Send back the data below exactly. Drop every picture.

Saved entries —
==============================

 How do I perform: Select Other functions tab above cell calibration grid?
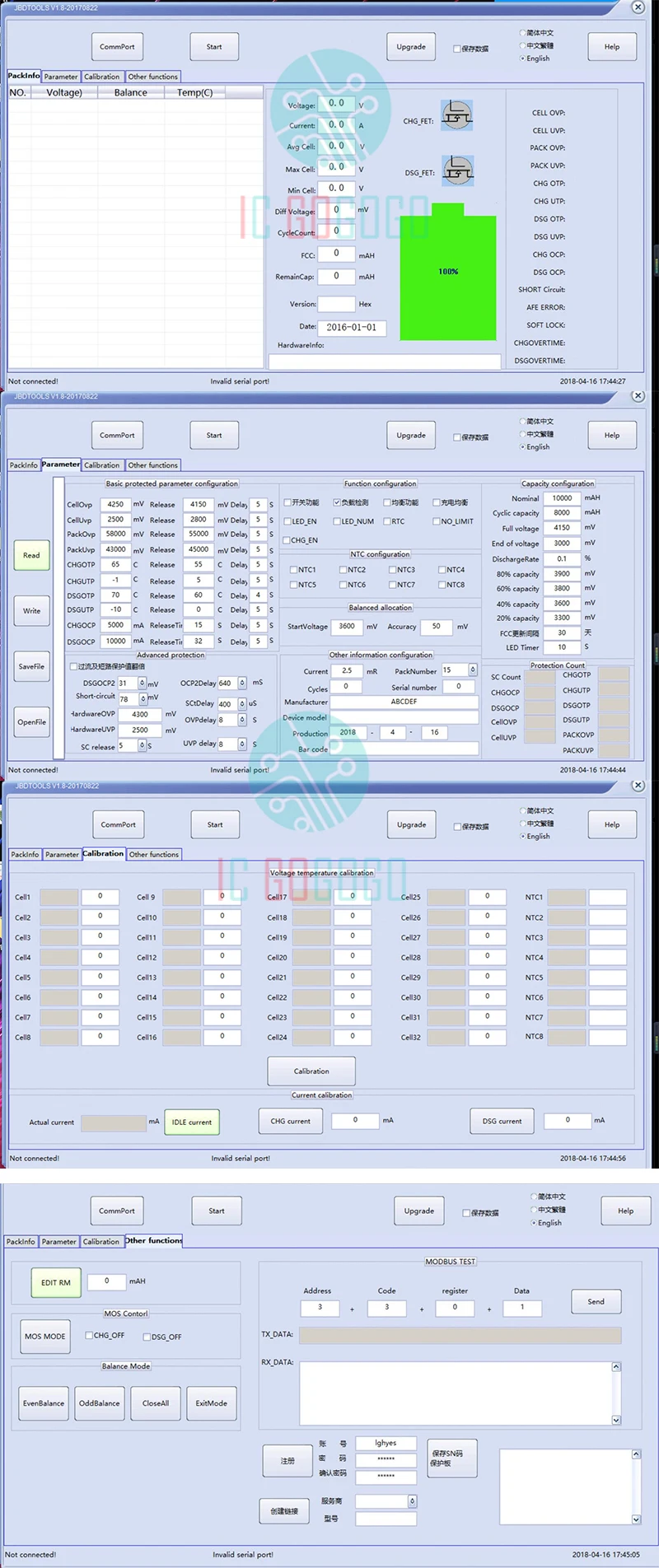coord(153,854)
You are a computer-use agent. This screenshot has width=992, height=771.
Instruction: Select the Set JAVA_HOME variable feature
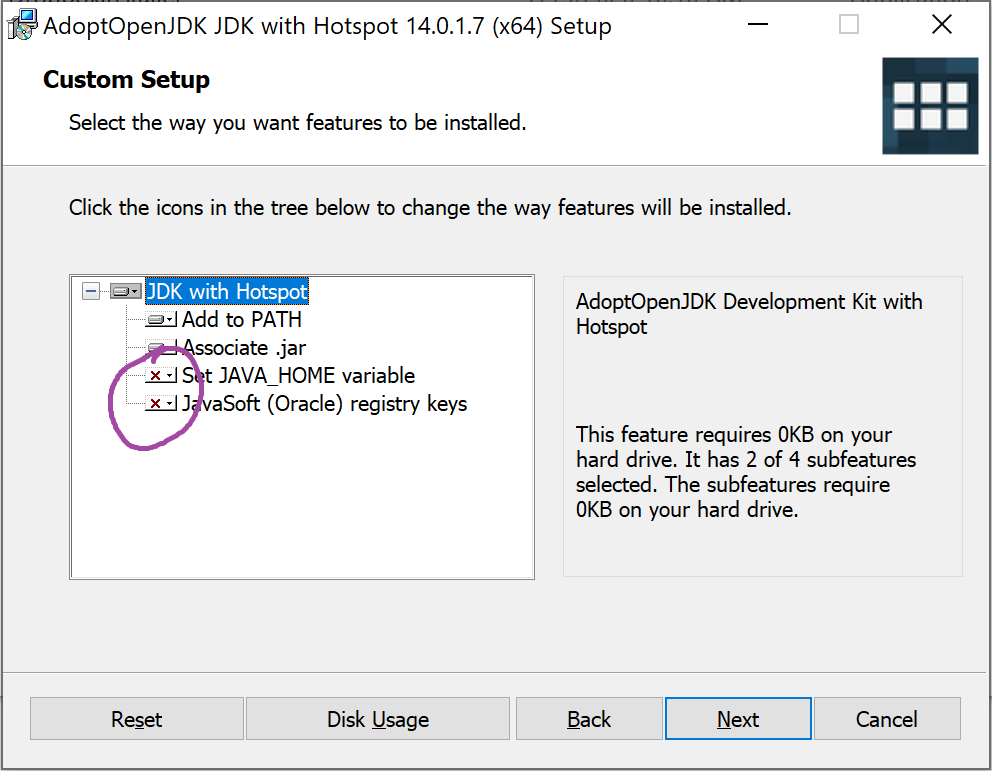tap(299, 376)
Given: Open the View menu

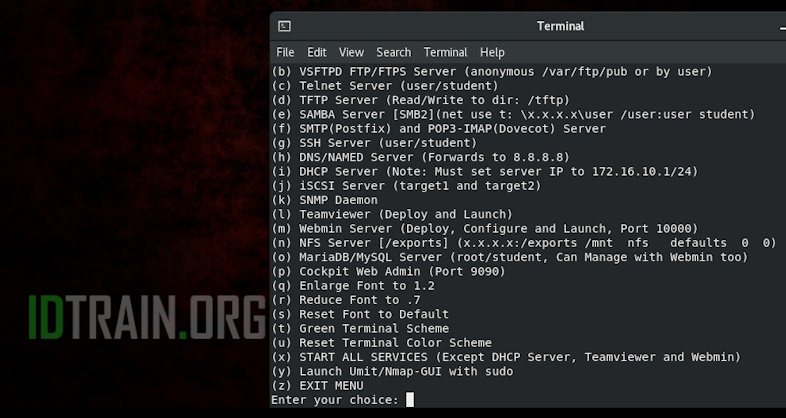Looking at the screenshot, I should point(351,52).
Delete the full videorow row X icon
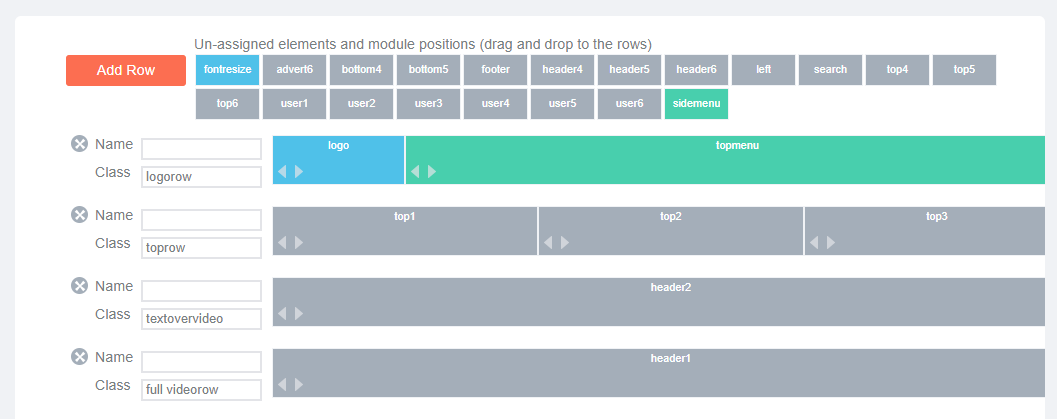 coord(80,356)
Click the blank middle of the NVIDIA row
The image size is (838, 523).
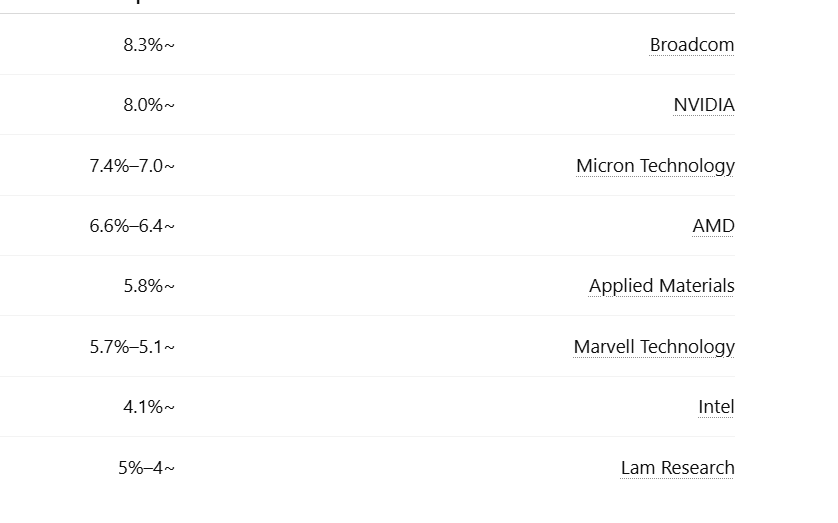[x=420, y=105]
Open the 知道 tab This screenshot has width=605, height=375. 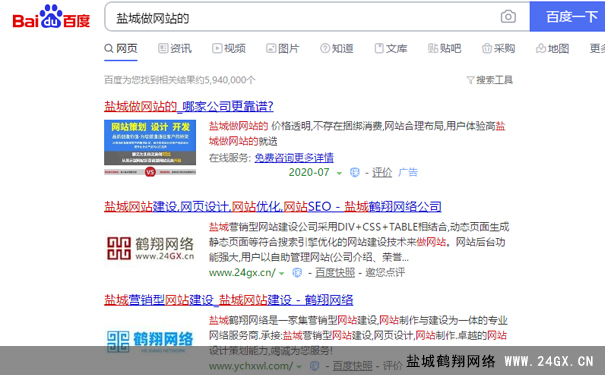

==============================

YOUR SOLUTION —
 How do I perform: Select Other functions tab above cell calibration grid?
coord(153,854)
You are a computer-use agent. This screenshot has width=992, height=771.
Instruction: Select the Set JAVA_HOME variable feature
tap(299, 376)
Given: Open the View menu

Looking at the screenshot, I should point(351,52).
Delete the full videorow row X icon
 coord(80,356)
Click the blank middle of the NVIDIA row
The image size is (838, 523).
[x=420, y=105]
Open the 知道 tab This screenshot has width=605, height=375. 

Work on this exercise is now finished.